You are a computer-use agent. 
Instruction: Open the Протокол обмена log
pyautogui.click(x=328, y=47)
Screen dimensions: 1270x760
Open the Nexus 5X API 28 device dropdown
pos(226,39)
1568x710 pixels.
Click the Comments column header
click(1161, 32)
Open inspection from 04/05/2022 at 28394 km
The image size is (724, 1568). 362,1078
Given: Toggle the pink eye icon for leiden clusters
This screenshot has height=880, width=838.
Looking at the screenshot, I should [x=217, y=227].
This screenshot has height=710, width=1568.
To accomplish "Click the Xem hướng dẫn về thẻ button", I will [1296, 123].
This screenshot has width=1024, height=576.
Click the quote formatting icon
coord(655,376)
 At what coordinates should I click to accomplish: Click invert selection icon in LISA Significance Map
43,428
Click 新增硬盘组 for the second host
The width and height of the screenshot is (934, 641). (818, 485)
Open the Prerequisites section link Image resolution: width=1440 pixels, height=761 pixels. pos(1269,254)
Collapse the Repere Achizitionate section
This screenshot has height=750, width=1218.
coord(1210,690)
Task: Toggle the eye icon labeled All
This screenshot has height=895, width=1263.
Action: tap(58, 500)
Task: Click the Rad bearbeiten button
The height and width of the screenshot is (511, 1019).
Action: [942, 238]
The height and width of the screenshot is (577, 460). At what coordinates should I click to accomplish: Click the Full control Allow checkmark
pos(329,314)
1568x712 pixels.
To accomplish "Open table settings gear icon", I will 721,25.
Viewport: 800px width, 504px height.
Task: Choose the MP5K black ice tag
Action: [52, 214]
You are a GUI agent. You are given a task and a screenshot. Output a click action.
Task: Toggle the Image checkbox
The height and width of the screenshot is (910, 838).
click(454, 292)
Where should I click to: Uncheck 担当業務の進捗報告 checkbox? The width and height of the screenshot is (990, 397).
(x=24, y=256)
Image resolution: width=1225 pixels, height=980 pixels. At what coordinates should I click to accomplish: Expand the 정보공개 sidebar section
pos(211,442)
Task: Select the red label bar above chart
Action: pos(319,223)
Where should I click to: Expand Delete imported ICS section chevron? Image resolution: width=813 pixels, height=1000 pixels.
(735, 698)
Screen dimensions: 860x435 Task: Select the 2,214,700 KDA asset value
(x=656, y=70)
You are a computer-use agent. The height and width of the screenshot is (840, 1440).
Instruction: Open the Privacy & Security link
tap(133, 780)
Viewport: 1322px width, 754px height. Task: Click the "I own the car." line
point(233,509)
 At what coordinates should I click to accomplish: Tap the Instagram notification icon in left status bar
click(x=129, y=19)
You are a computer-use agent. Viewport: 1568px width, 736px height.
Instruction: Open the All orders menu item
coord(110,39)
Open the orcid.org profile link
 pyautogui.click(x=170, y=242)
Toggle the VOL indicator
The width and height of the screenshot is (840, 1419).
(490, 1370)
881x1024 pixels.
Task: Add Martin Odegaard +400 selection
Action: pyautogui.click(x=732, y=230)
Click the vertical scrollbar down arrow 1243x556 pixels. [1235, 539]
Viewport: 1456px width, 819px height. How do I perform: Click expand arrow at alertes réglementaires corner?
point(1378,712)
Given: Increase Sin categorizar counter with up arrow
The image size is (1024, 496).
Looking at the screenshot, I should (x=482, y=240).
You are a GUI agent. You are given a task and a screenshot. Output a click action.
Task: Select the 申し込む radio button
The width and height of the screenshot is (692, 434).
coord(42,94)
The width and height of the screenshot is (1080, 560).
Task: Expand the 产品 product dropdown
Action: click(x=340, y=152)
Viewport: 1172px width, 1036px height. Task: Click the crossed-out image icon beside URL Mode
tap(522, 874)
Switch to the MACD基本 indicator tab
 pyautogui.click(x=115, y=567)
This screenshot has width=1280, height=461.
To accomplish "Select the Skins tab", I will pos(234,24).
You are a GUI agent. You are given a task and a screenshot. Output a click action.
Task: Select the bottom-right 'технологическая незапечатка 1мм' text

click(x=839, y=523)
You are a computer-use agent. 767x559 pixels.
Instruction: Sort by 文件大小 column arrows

####

● **WHAT YOU SHOULD DO**: Respond with nothing but the number of lines in the entries that contain the string "Toggle".

● **TASK OUTPUT**: 4